■ **Exercise**
After finding "558x451 pixels." in a line below, print that line and the rest of the lines exactly, leaving out all pictures.

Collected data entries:

[Start of Attachment]

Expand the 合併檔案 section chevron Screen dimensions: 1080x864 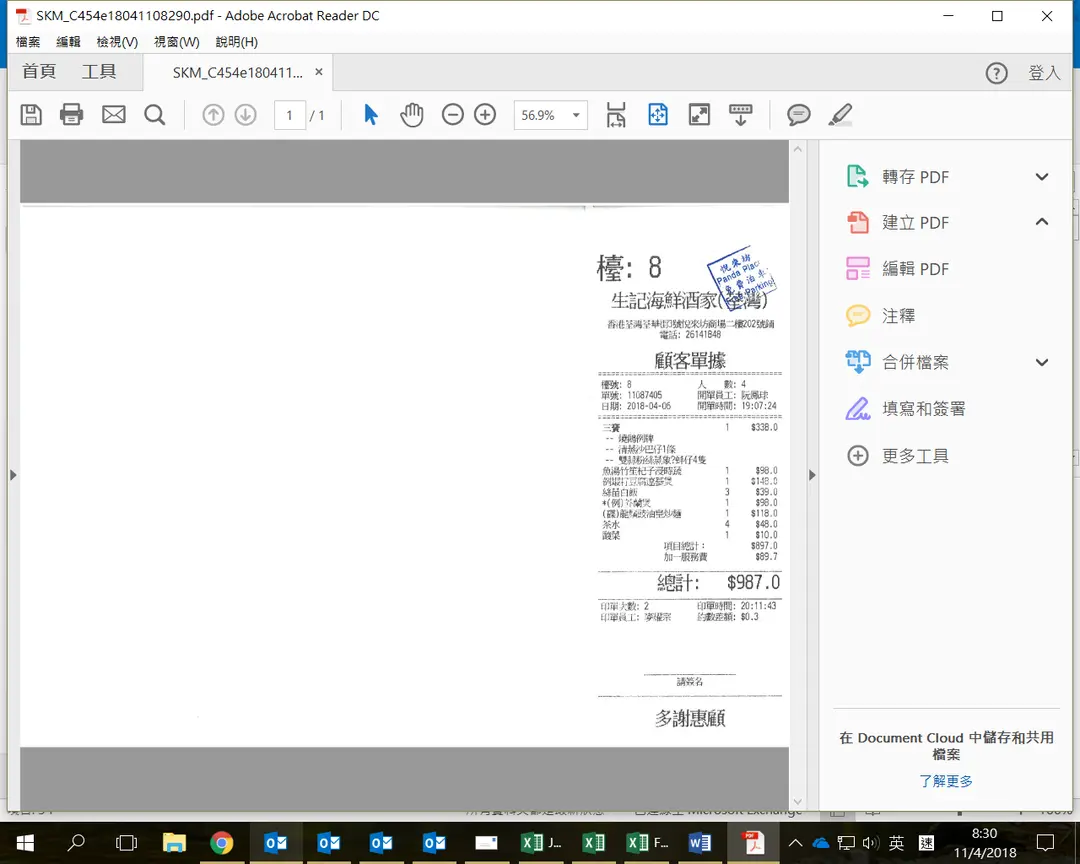pos(1041,363)
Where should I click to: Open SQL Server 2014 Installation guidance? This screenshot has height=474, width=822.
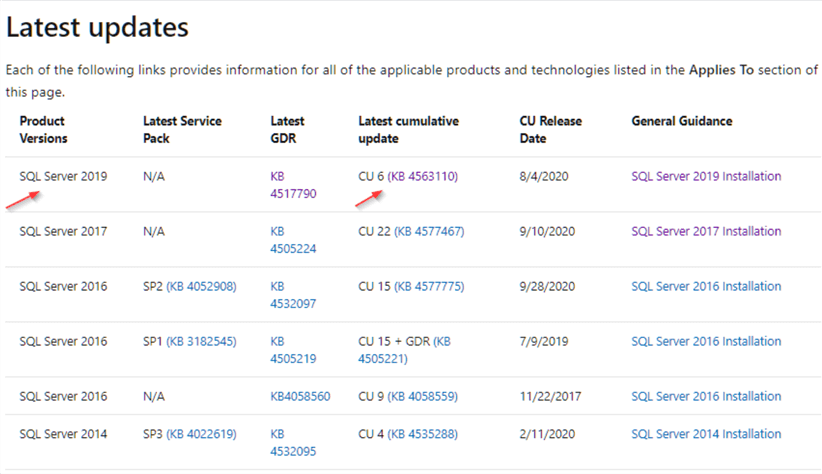point(706,434)
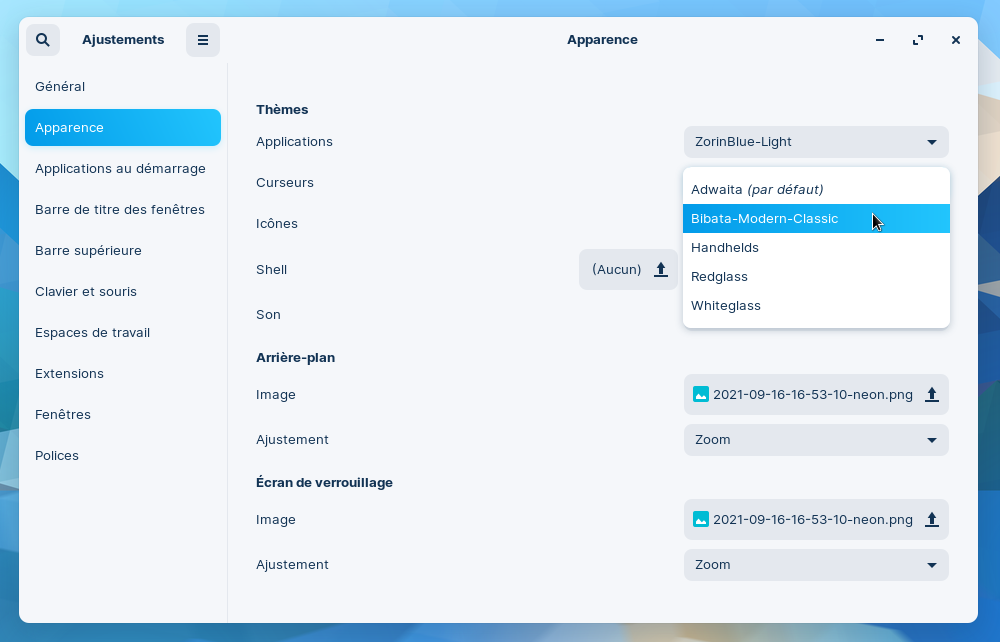Maximize the Ajustements window
1000x642 pixels.
918,40
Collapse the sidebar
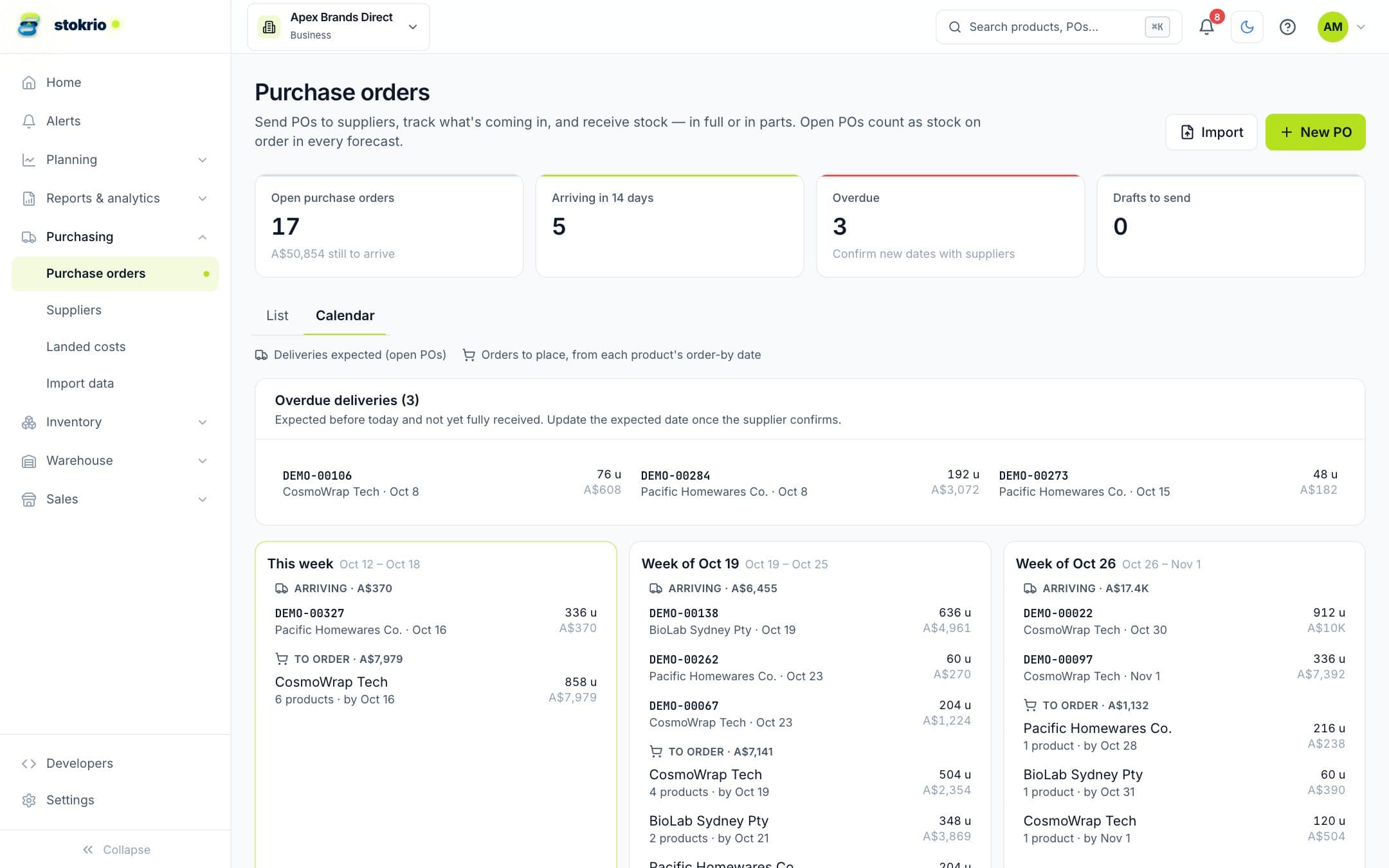Image resolution: width=1389 pixels, height=868 pixels. tap(116, 849)
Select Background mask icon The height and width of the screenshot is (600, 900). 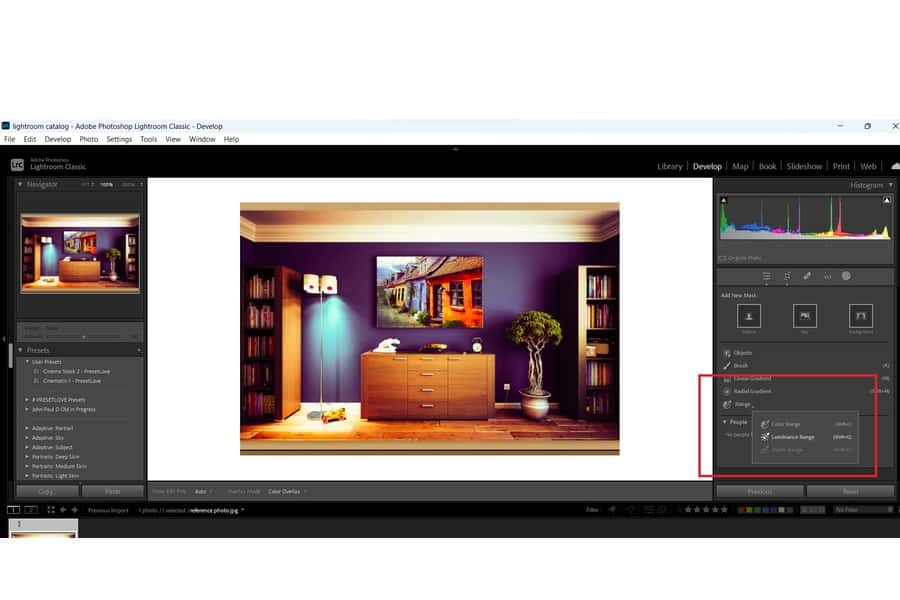(x=861, y=316)
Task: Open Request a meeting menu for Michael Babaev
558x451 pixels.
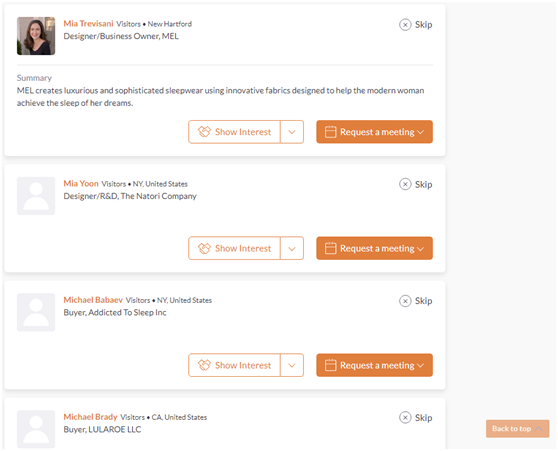Action: click(x=374, y=365)
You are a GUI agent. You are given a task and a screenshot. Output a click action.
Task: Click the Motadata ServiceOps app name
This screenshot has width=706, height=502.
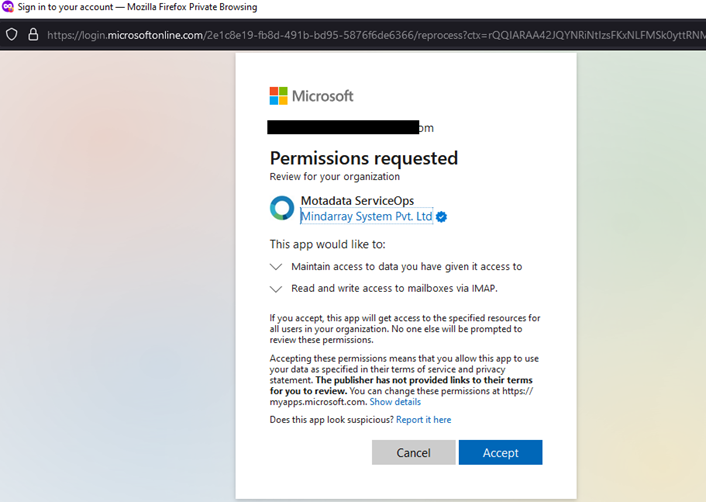point(357,201)
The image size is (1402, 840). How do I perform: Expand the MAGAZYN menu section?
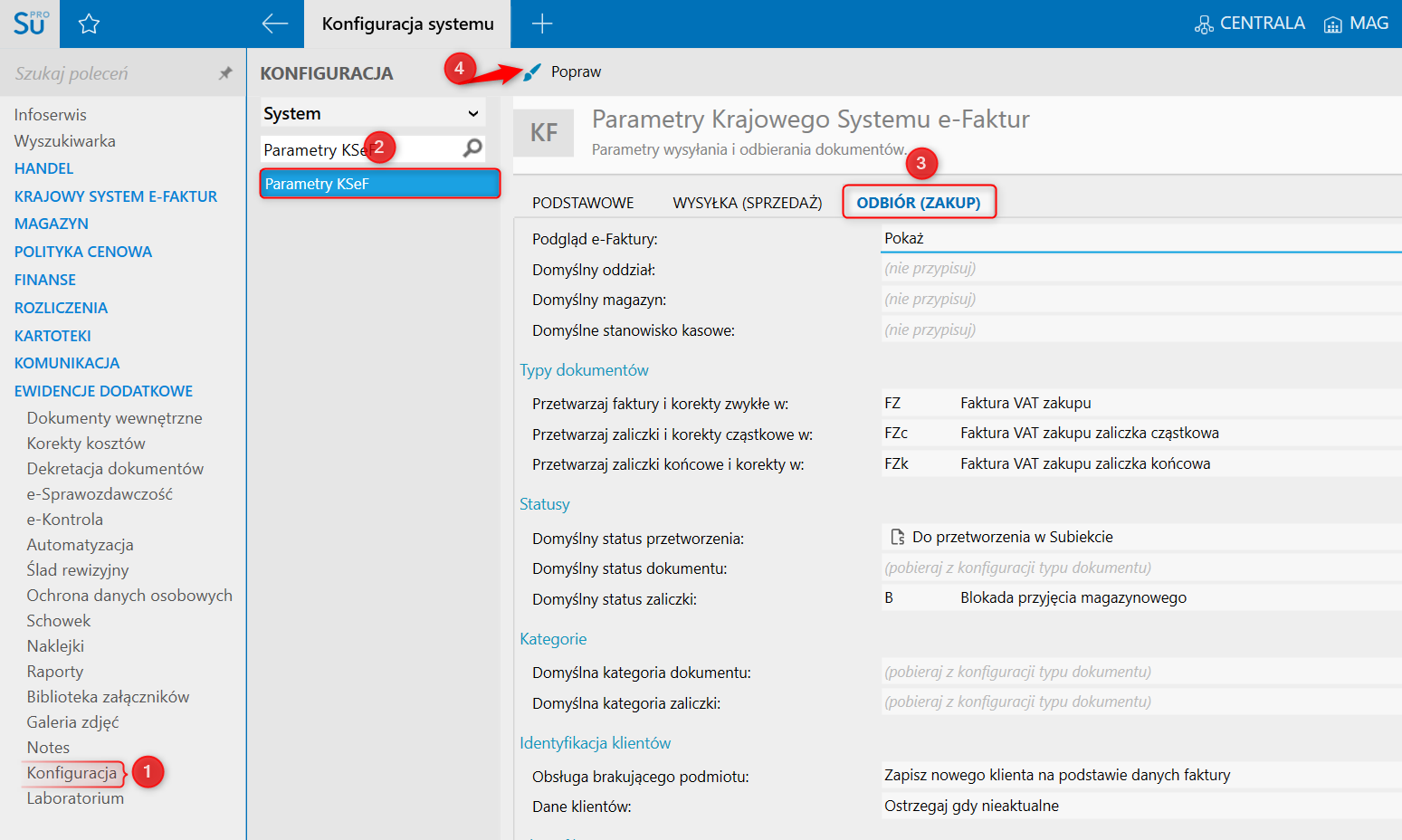[52, 224]
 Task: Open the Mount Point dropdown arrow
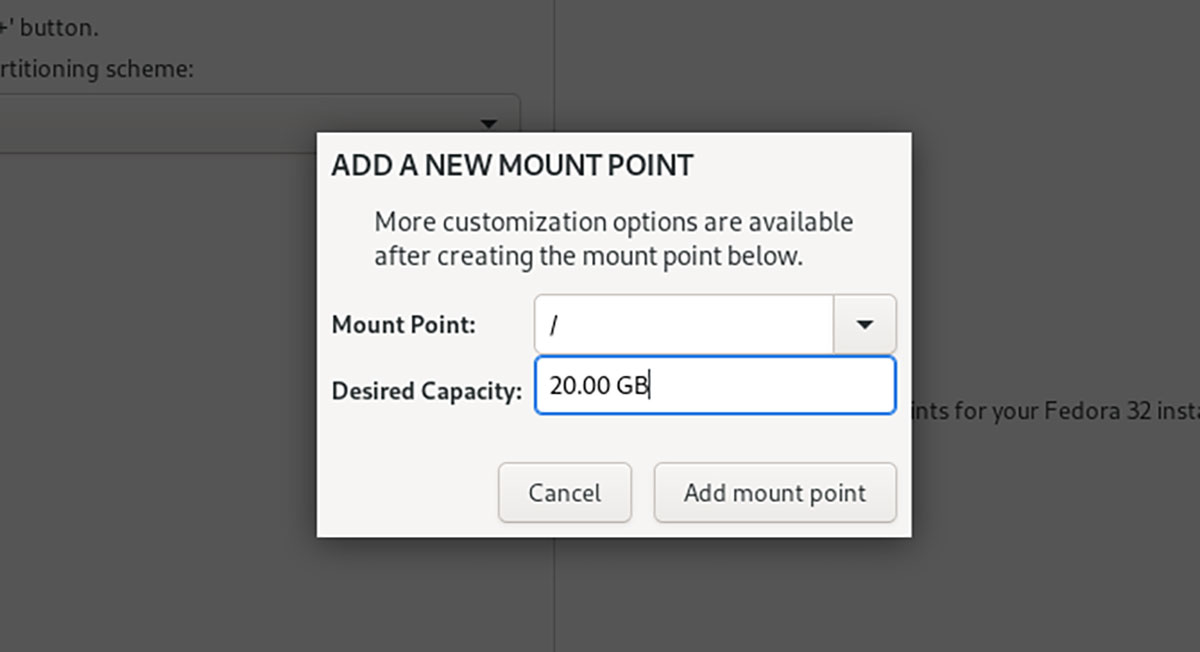click(x=865, y=324)
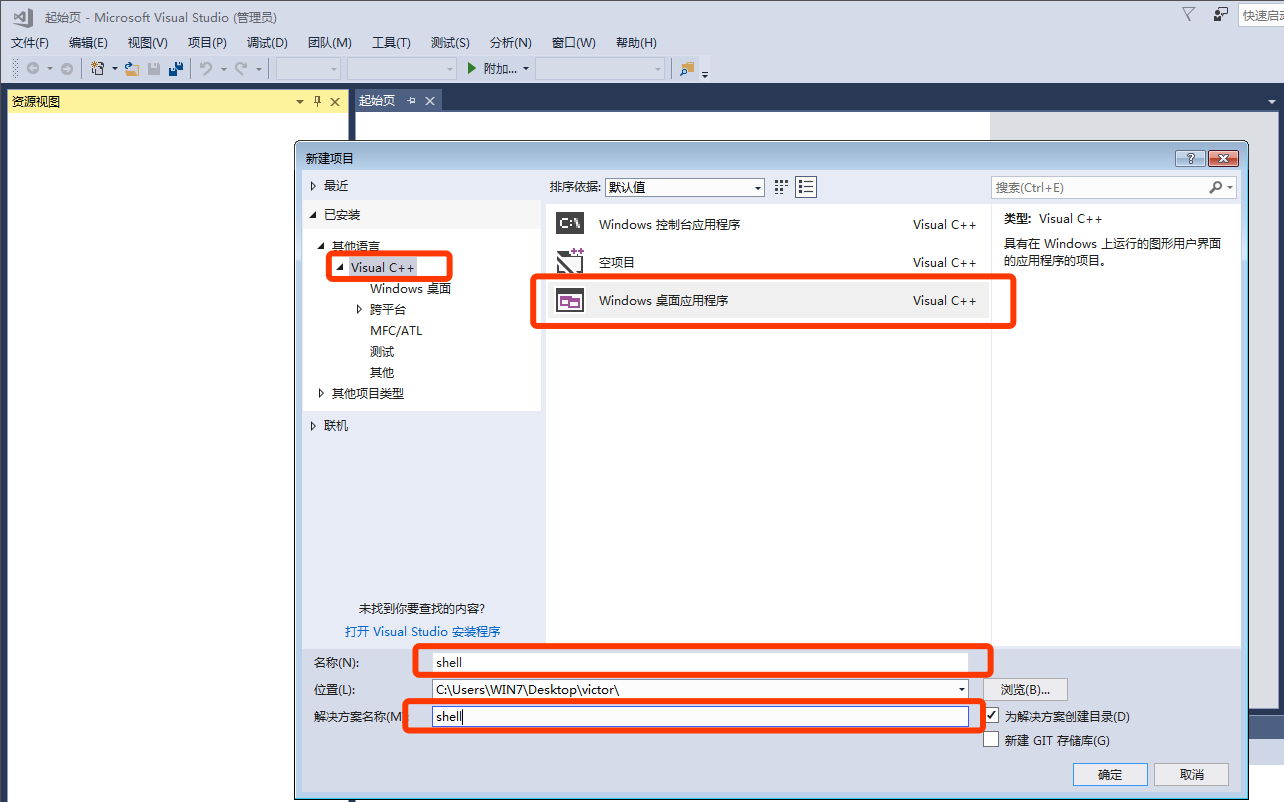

[End of Attachment]

■ **Your solution**
558x451 pixels.
Action: click(x=374, y=365)
You are a GUI agent. You are given a task and a screenshot. Output a click action.
Task: Click the Motadata ServiceOps app name
This screenshot has width=706, height=502.
point(357,201)
The image size is (1402, 840). How do I perform: Expand the MAGAZYN menu section?
[52, 224]
 Task: Open the Mount Point dropdown arrow
click(x=865, y=324)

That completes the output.